- Foreign, Commonwealth and Development Office Consulate General of the United Kingdom in Hong Kong
- Member of: Consulate General of the United Kingdom in Hong Kong
- Reports to: Secretary of State for Foreign, Commonwealth and Development Affairs
- Appointer: The British Monarch advised by the Prime Minister;
- Formation: July 1997
- First holder: Francis Cornish

= British Consul General to Hong Kong and Macao =

The British Consul General to Hong Kong and Macau () is the highest diplomat of the United Kingdom sends to Hong Kong and Macau after the Handover of Hong Kong in 1997, managing the Consulate General of the United Kingdom in Hong Kong. To emphasize British-Hong Kong relationship, the Consul-General does not have to report to the British Embassy in Beijing like other Consuls and Ambassadors to China, instead, the Consul-General directly reports to Foreign, Commonwealth and Development Office.

==History==
Prior to the Handover of Hong Kong to the PRC, the Governor of Hong Kong was the highest-level representative of the British Monarch in Hong Kong.

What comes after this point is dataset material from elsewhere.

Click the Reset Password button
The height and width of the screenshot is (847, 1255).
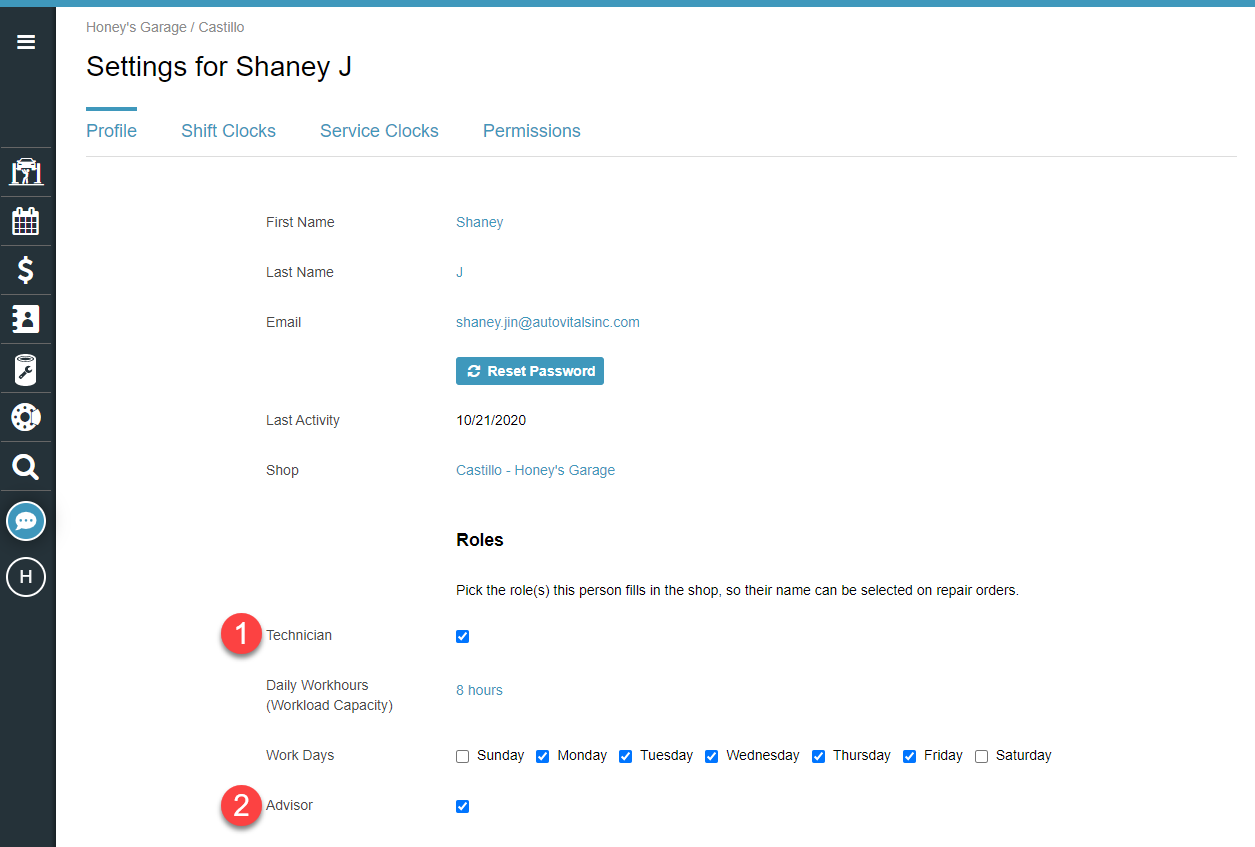(x=530, y=371)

On 26 September 1996, an agreement was struck between the UK and the PRC, allowing the British to establish a consulate general in Hong Kong.

The Government of the United Kingdom then sent a démarche on 13 June 1997, declaring that Queen Elizabeth II had appointed then-Senior Trade Commissioner Francis Cornish as the first Consul General. Such appointment was ratified by the Chinese Ministry of Foreign Affairs on June 20, and Cornish took office on July 1, becoming the highest-level British diplomat in Hong Kong following the takeover.

==Residence==
The Governor had lived in Government House which was the official residence of the governor from 1855 to 1997.

The Consul-General had rented the penthouse of The Albany, a luxury residence in Mid-levels Central as his official residence from 1997 to 2004. In 2004, the official residence moved to a Fok family-owned mansion located on Island Road in Deep Water Bay.

The 5th Consul-General, Andrew Seaton, moved the official residence to another flat of a luxury apartment in on Stanley Village Road in Stanley, while still keeping another official residence on Mount Kellett Road on the Peak.

Following the 6th Consul-General Caroline Wilson taking office, she rented a flat in Opus Hong Kong, a luxury residence on Stubbs Road on Victoria Peak as her official residence. However, media estimated that Wilson rented the flat with £60,000/month {approximately HK$720,000), and that it was completely paid for by the British Government, leading to concerns of wasting public funds.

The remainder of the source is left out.